Il est rappelé dans le projet que le patient doit être
dûment informé, et apporter son " consentement
libre et éclairé ". Cette disposition devrait
avoir un effet pédagogique : la médecine n'est pas
tout puissante, elle ne peut pas tout. Chacun est responsable
de sa santé.
L'ordre
des médecins est réformé partiellement. Pour
être conforme au droit européen, les chambres disciplinaires
seront confiées à des magistrats. Le plaignant -
l'usager - pourra se faire assister par un avocat et faire appel
(ce qui n'est pas possible actuellement).
Autant d'évolutions intéressantes, si le vote de
l'Assemblée nationale ne vient pas en limiter les aspects
novateurs, ni les décrets en brouiller l'application. Ces
textes seront débattus en octobre, tout devrait être
bouclé début janvier. Avant les élections.
De telles mesures n'en cantonnent pas moins l'action du ministère
à un rôle de gestionnaire de notre système
de soins. À quand un vrai ministère de la Santé
- et non de la gestion de la maladie - ? Quand, en son temps,
Claude Evin, ministre de la Santé, promulguait des lois
visant à limiter la consommation d'alcool et de tabac,
il initiait une véritable politique de santé. Bernard
Kouchner, lui, guerroie dans le pré carré - ô
combien périlleux, c'est vrai - des médecins et
du système de soins.
C'est
en amont, à l'origine des maladies qu'il faut s'attaquer.
Un exemple. On recense près de 3 millions d'asthmatiques
en France, dont 1 million d'enfants environ (voir notre prochain
hors-série de novembre sur les pollutions et la santé),
et 2 000 décès annuels. Que fait-on pour lutter
efficacement contre la pollution automobile et les pollutions
intérieures ? On tente d'améliorer les soins, on
recherche de nouveaux médicaments, on dépense des
milliards, sans s'en prendre aux racines du mal.
Ces
réformes n'expriment pas une vision globale de la santé.
On répare, on rafistole quand le mal est fait.
Par ailleurs, aucune ouverture n'est prévue vers les médecines
" alternatives ". Elles n'existent pas aux yeux du ministère.

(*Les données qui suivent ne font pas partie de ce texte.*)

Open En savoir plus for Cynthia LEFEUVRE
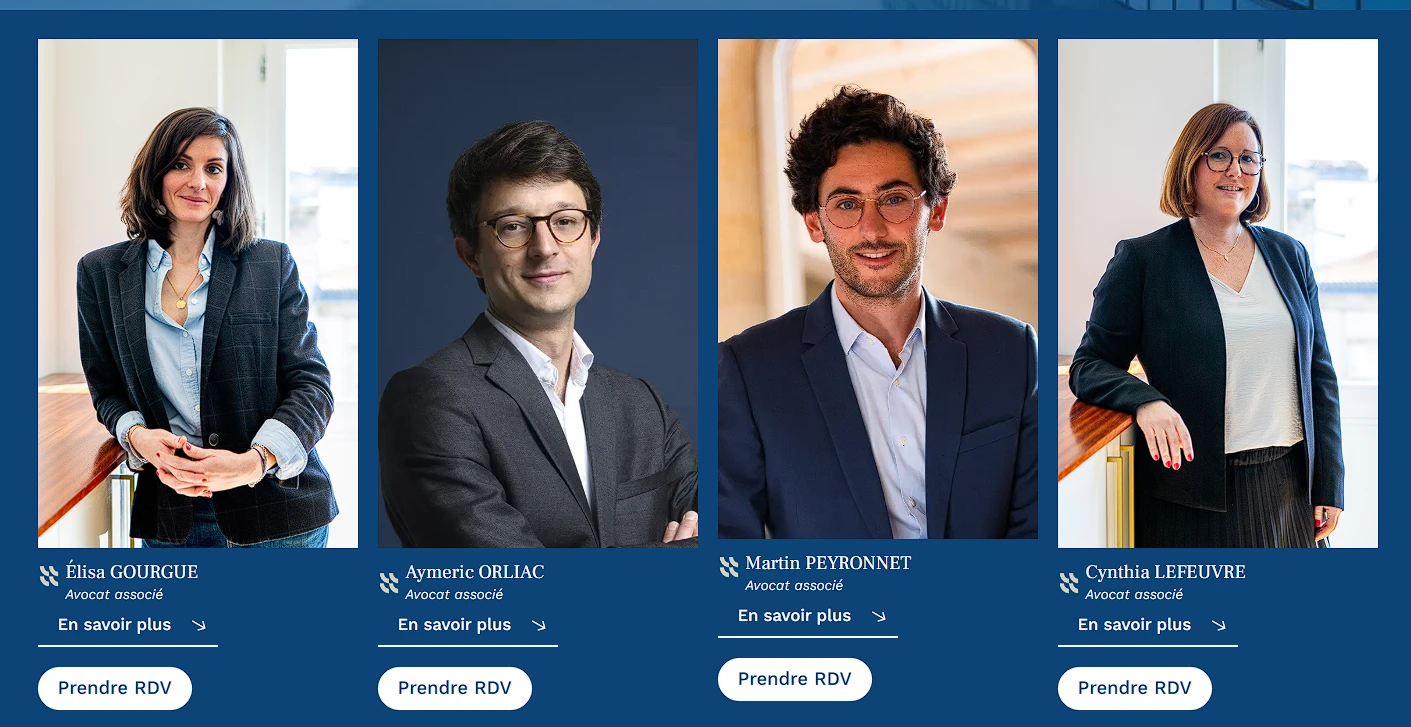Image resolution: width=1411 pixels, height=727 pixels. coord(1148,625)
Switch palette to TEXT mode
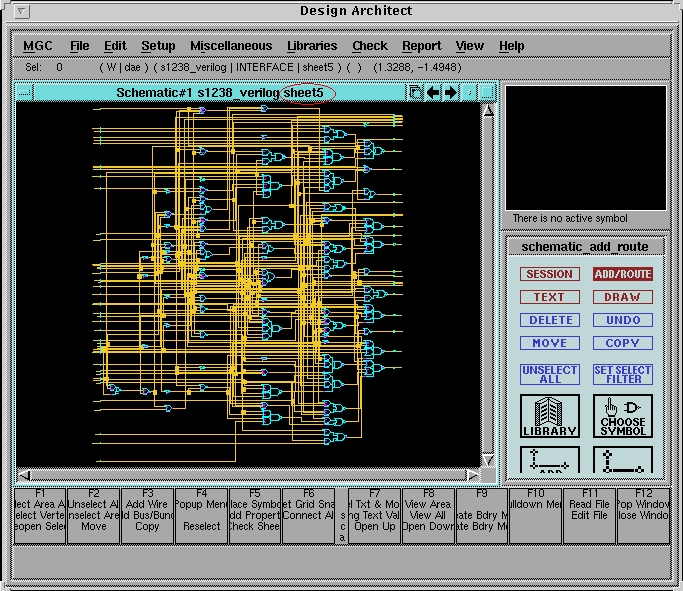Image resolution: width=683 pixels, height=591 pixels. pos(549,297)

Faudra-t-il encore attendre longtemps pour les reconnaître,
comme l'ont déjà fait plusieurs pays européens
? Nos lecteurs le réclament. Ils sont las de payer de leur
poche, alors même que leur approche globale de la santé
leur donne d'être parmi les citoyens les plus économes
en matière de soins. Là aussi, des évolutions
- sinon des révolutions - sont nécessaires, nous
n'attendrons pas vingt ans pour les voir aboutir.